Substitute "sign-out icon" for "logout icon" and write out the items from the line with "This screenshot has width=763, height=494." to the line with "Action: tap(293, 289)", leaving everything else unchanged.
========================
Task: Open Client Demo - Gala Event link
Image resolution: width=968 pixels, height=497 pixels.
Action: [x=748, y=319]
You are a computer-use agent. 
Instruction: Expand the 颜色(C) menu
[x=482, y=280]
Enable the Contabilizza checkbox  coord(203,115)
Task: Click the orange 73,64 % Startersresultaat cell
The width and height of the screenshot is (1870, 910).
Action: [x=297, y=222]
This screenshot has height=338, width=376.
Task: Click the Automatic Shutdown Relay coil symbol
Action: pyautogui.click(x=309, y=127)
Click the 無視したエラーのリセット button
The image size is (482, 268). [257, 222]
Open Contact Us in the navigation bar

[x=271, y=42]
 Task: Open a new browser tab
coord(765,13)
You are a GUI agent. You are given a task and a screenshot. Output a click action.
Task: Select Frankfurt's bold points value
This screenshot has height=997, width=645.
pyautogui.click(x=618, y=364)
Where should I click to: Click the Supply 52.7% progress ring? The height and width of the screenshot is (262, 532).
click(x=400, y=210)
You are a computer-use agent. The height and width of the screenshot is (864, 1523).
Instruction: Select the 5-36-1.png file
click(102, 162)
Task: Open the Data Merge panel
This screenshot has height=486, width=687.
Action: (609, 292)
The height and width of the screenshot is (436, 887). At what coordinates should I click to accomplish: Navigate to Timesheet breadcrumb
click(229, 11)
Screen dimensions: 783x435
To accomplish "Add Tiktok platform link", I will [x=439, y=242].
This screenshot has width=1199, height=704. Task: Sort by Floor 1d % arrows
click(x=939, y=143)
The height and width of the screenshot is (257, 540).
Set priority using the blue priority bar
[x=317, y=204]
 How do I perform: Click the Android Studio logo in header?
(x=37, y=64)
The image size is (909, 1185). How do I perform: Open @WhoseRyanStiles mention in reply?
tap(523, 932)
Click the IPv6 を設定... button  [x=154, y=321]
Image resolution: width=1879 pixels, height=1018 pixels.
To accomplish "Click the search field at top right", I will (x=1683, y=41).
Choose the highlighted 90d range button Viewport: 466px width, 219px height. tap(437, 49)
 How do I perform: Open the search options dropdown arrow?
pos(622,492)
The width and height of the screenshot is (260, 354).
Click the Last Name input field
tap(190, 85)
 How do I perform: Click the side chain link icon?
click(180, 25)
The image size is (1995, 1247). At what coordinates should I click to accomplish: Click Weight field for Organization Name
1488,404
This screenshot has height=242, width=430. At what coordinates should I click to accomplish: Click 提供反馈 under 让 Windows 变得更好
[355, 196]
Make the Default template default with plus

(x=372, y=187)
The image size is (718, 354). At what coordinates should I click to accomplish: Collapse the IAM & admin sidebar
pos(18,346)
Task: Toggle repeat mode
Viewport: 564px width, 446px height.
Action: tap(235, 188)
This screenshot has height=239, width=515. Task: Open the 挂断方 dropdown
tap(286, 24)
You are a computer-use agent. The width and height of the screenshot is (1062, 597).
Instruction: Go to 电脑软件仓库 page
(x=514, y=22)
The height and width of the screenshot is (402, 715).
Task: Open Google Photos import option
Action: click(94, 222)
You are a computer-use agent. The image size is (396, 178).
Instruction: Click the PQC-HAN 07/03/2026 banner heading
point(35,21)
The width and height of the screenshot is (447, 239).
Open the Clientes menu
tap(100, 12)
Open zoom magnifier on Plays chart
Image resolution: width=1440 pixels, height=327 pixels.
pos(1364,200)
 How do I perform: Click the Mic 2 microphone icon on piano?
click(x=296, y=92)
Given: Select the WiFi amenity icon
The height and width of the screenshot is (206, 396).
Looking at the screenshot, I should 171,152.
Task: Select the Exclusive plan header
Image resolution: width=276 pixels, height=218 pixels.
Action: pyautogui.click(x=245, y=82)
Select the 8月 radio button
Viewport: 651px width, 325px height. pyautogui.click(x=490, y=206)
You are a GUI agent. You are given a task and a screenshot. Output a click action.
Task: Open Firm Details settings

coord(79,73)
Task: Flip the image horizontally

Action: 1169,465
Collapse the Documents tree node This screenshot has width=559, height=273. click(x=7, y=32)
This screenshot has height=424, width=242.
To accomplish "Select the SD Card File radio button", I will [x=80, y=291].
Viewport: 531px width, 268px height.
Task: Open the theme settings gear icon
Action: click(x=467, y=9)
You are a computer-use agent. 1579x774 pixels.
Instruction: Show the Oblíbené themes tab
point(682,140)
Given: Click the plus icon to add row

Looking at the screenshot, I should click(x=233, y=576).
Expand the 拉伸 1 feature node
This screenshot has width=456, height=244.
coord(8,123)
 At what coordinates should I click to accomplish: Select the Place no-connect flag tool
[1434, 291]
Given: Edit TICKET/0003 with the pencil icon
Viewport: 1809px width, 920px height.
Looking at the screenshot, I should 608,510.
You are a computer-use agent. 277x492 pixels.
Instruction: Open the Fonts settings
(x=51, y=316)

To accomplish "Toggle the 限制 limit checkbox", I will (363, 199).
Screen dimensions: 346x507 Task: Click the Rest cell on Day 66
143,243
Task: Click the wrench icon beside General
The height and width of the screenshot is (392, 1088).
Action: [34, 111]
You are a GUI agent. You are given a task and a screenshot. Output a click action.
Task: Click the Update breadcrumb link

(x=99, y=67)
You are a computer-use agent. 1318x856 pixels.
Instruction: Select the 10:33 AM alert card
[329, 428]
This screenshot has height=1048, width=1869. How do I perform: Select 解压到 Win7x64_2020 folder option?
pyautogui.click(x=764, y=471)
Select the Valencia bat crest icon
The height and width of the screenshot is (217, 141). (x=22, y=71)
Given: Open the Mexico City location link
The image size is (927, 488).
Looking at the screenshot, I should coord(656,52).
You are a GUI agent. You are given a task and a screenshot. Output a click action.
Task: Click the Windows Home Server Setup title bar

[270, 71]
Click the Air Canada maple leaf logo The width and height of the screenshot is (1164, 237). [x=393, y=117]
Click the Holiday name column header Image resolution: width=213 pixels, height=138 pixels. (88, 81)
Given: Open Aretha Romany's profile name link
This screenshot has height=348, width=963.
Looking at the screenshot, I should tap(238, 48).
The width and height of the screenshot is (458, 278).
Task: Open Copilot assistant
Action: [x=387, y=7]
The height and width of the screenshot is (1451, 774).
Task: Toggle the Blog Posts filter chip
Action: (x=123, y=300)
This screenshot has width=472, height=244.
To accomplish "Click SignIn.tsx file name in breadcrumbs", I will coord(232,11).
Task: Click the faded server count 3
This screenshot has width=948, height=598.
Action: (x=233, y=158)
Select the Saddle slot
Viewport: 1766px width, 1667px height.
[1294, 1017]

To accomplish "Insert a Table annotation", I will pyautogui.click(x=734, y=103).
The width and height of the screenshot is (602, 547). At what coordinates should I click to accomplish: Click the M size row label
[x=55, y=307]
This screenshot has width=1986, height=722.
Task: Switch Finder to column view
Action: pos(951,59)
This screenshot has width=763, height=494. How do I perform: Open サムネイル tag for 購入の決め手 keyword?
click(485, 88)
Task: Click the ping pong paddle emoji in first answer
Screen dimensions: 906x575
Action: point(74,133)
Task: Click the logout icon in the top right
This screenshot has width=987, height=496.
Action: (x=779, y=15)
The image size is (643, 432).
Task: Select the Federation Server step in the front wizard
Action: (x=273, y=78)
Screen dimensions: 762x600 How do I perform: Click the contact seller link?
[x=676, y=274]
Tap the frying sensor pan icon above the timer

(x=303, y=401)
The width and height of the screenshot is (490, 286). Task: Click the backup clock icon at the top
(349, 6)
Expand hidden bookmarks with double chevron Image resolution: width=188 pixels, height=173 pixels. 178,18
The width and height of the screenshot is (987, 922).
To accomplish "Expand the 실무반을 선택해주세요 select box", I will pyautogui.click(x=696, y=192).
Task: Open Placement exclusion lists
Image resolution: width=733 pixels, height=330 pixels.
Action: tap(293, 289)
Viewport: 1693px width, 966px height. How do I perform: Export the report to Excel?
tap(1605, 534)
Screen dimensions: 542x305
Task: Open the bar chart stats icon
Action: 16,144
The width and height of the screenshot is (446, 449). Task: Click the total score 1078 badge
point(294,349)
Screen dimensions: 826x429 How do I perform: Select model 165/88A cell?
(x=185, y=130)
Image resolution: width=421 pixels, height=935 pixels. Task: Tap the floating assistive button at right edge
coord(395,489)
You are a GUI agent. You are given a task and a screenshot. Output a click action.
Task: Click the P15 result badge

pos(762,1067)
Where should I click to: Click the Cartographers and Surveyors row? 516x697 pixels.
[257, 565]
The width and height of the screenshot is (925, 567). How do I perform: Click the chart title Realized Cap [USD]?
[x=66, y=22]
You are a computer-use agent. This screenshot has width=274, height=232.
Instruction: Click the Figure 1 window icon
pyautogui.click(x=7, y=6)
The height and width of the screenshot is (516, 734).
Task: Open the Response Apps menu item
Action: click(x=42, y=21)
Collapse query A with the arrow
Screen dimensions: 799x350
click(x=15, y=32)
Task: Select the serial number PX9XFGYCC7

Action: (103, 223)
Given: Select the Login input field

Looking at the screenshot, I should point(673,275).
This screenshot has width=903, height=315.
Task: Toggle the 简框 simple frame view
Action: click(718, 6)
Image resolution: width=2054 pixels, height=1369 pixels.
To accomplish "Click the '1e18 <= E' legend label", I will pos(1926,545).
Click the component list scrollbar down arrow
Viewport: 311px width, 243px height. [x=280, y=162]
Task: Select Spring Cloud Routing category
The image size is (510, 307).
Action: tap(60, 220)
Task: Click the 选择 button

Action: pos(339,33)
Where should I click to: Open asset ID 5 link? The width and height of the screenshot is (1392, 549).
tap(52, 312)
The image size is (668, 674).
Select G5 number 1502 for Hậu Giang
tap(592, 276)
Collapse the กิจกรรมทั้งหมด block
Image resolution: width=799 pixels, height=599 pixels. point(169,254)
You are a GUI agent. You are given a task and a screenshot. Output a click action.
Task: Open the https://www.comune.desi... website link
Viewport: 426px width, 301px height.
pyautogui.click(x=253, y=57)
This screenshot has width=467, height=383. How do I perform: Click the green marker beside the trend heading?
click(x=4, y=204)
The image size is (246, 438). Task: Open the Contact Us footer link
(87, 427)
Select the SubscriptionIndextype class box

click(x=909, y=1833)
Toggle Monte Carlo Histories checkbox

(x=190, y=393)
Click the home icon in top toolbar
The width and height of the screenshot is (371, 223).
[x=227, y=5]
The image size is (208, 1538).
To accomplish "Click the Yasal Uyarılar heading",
========================
#### [REPLY]
This screenshot has width=763, height=494. How do I perform: Open サムネイル tag for 購入の決め手 keyword?
click(485, 88)
Task: Click the ping pong paddle emoji in first answer
Screen dimensions: 906x575
Action: point(74,133)
Task: Click the sign-out icon in the top right
This screenshot has width=987, height=496.
Action: (x=779, y=15)
The image size is (643, 432).
Task: Select the Federation Server step in the front wizard
Action: (x=273, y=78)
Screen dimensions: 762x600 How do I perform: Click the contact seller link?
[x=676, y=274]
Tap the frying sensor pan icon above the timer

(x=303, y=401)
The width and height of the screenshot is (490, 286). Task: Click the backup clock icon at the top
(349, 6)
Expand hidden bookmarks with double chevron Image resolution: width=188 pixels, height=173 pixels. 178,18
The width and height of the screenshot is (987, 922).
To accomplish "Expand the 실무반을 선택해주세요 select box", I will pyautogui.click(x=696, y=192).
Task: Open Placement exclusion lists
Image resolution: width=733 pixels, height=330 pixels.
Action: tap(293, 289)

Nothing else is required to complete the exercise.